Elle fut retournée sur le dos et son débardeur lui fut ôté. Un corps aussi nu et chaud que le sien se coucha sur elle. Des lèvres humides lui embrassèrent les paupières, le nez, la bouche, puis une langue mouillée courut sur son corps. Elle libéra ses poignets sous elle, retira le bandeau de ses yeux et regarda la tête brune de Zuzka qui descendait vers son ventre, son dos bronzé, ses fesses musclées. Une vague de désir déferla au creux de ses reins. Les doigts dans les cheveux noirs et soyeux de sa compagne, elle se cambra, se frotta contre elle et gémit. Puis le visage de Zuzka remonta, son pubis dur et lisse pressé contre le sien, et elles s’embrassèrent.
— C’est quoi, ce goût bizarre ? demanda-t-elle soudain entre deux baisers.
— Yaourti mé méli, répondit la voix. Yaourt au miel. Chut…

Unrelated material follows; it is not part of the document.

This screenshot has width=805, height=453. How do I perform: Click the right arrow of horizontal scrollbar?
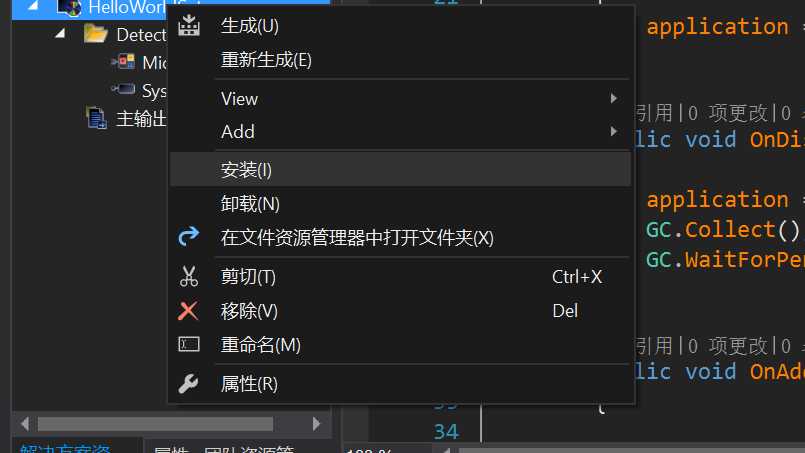[316, 424]
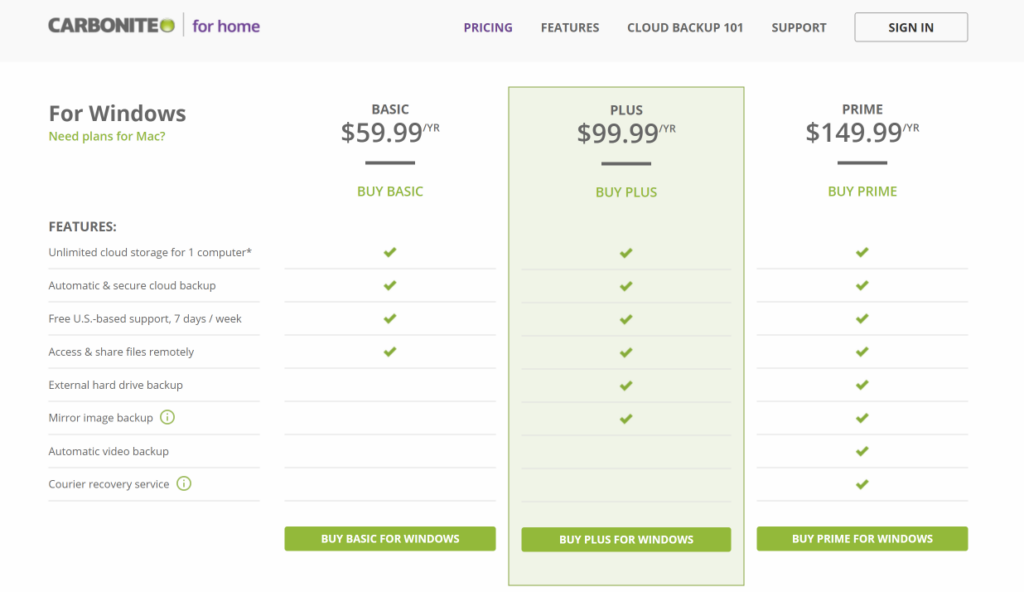Image resolution: width=1024 pixels, height=592 pixels.
Task: Select the FEATURES navigation item
Action: 570,27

Irène Ziegler contempla le corps de Zuzka allongée à côté d’elle. La Slovaque était nue à part un panama de paille posé sur son visage et des sandalettes à lanières de cuir aux pieds. Elle dormait. Elle était uniformément bronzée et elle sentait le soleil, le sel et la crème protectrice. Ses seins étaient plus pleins que ceux d’Irène, ses aréoles plus larges, ses jambes plus longues et sa peau plus mordorée. Il ne lui manquait qu’un tatouage, songea Irène en souriant et en contemplant celui qu’elle avait près du pubis et qui représentait un petit dauphin stylisé là où, hier encore, il n’y avait rien. Elle l’avait fait faire la veille chez un tatoueur de Fira — la « capitale » de l’île — pour se souvenir de ces vacances inoubliables : le dauphin était un des motifs récurrents de l’iconographie grecque, et leur nid d’amour s’appelait l’Hôtel Delfini. Elle avait attendu le dernier jour des vacances, car II fallait éviter de se baigner avec un tatouage en cours de cicatrisation, et elle avait appliqué dessus une protection solaire indice 60.

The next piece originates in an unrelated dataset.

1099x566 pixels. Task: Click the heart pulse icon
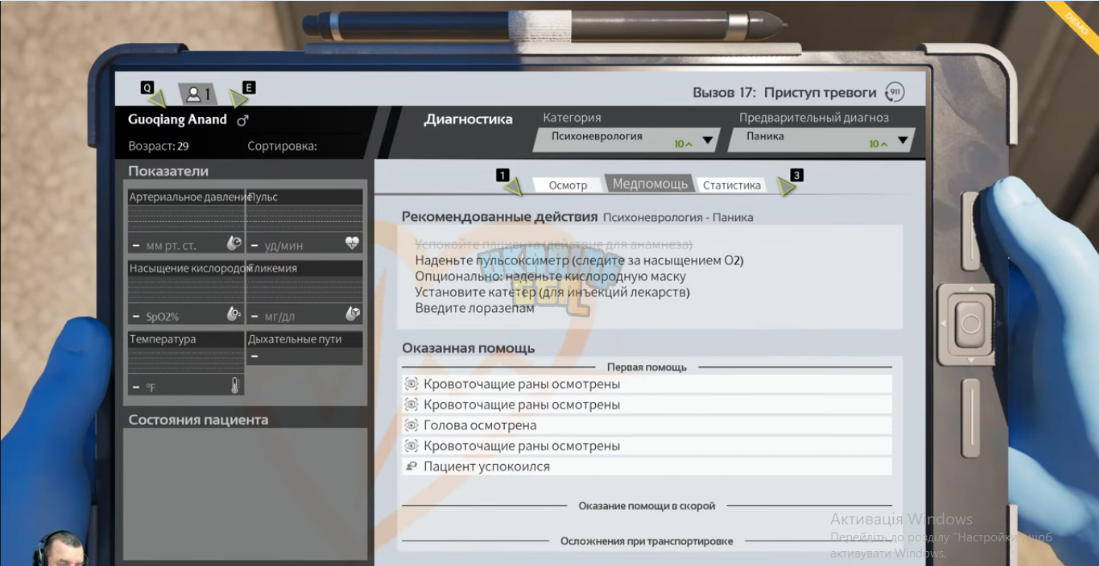[x=352, y=243]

Depuis trois semaines, elles sautaient d’une île et d’un ferry à l’autre et sillonnaient les Cyclades en scooter : Andros, Mykonos, Paras, Naxos, Amorgos, Sérifos, Sifnos, Milos, Folégandros, los — et pour finir Santorin où, depuis quatre jours, elles avaient passé leur temps à se baigner, à faire de la plongée et à bronzer sur les plages de sable noir, à marcher dans les pittoresques ruelles blanc et bleu qui comptaient presque autant de boutiques que Toulouse, et à s’enfermer dans leur chambre d’hôtel pour faire l’amour. Surtout faire l’amour… Au début, elles avaient également fréquenté des endroits comme l’Enigma, le Koo Club ou le Lava Internet Café, mais elles avaient rapidement fui les night-clubs de l’île où les hommes avaient tendance à transpirer abondamment et les femmes à s’imbiber jusqu’au moment où leurs regards devenaient vitreux et leurs propos encore plus incohérents qu’à l’ordinaire. De temps en temps, cependant, elles allaient siroter un Marvin Gaye au Tropical Bar, juste avant que le rush des fêtards hystériques ne les en chasse. Elles en profitaient alors pour errer dans les rues les plus calmes, main dans la main, se bécotaient sous les porches et dans les coins sombres, ou enfourchaient le scooter pour rejoindre une plage au clair de lune — mais, même là, il était difficile d’échapper aux poivrots, aux raseurs et aux échos lancinants de la techno.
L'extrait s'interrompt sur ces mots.